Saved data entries

▬▬▬

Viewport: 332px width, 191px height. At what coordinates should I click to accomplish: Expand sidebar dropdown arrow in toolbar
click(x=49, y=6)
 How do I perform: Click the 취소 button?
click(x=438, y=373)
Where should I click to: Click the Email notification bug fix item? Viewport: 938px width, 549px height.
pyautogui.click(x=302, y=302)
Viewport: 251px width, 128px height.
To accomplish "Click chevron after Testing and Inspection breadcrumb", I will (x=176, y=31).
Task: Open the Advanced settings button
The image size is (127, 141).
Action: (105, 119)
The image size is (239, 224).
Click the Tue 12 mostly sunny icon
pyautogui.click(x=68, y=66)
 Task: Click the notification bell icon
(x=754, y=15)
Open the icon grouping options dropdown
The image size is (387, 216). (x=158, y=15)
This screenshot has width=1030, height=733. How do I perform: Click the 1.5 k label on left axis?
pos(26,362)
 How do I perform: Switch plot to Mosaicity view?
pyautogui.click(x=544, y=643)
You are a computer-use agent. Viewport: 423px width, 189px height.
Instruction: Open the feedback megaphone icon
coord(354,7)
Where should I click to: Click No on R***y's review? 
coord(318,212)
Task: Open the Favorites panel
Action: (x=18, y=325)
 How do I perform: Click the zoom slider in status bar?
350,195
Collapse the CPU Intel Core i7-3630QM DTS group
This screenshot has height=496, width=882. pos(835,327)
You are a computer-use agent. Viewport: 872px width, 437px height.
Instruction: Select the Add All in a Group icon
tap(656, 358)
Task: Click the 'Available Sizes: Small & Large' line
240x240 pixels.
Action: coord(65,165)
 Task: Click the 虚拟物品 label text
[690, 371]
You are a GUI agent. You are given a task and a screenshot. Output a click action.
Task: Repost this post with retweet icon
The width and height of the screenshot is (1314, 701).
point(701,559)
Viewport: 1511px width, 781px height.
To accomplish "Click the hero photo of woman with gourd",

▬▬▬

Starting with the line that contains "You are a computer-use agent. Viewport: 872px", restate every line through the end of the records above, exactly and with no other lines.

You are a computer-use agent. Viewport: 872px width, 437px height.
Instruction: Select the Add All in a Group icon
tap(656, 358)
Task: Click the 'Available Sizes: Small & Large' line
240x240 pixels.
Action: coord(65,165)
 Task: Click the 虚拟物品 label text
[690, 371]
You are a GUI agent. You are given a task and a screenshot. Output a click action.
Task: Repost this post with retweet icon
The width and height of the screenshot is (1314, 701).
point(701,559)
Viewport: 1511px width, 781px height.
To accomplish "Click the hero photo of woman with gourd",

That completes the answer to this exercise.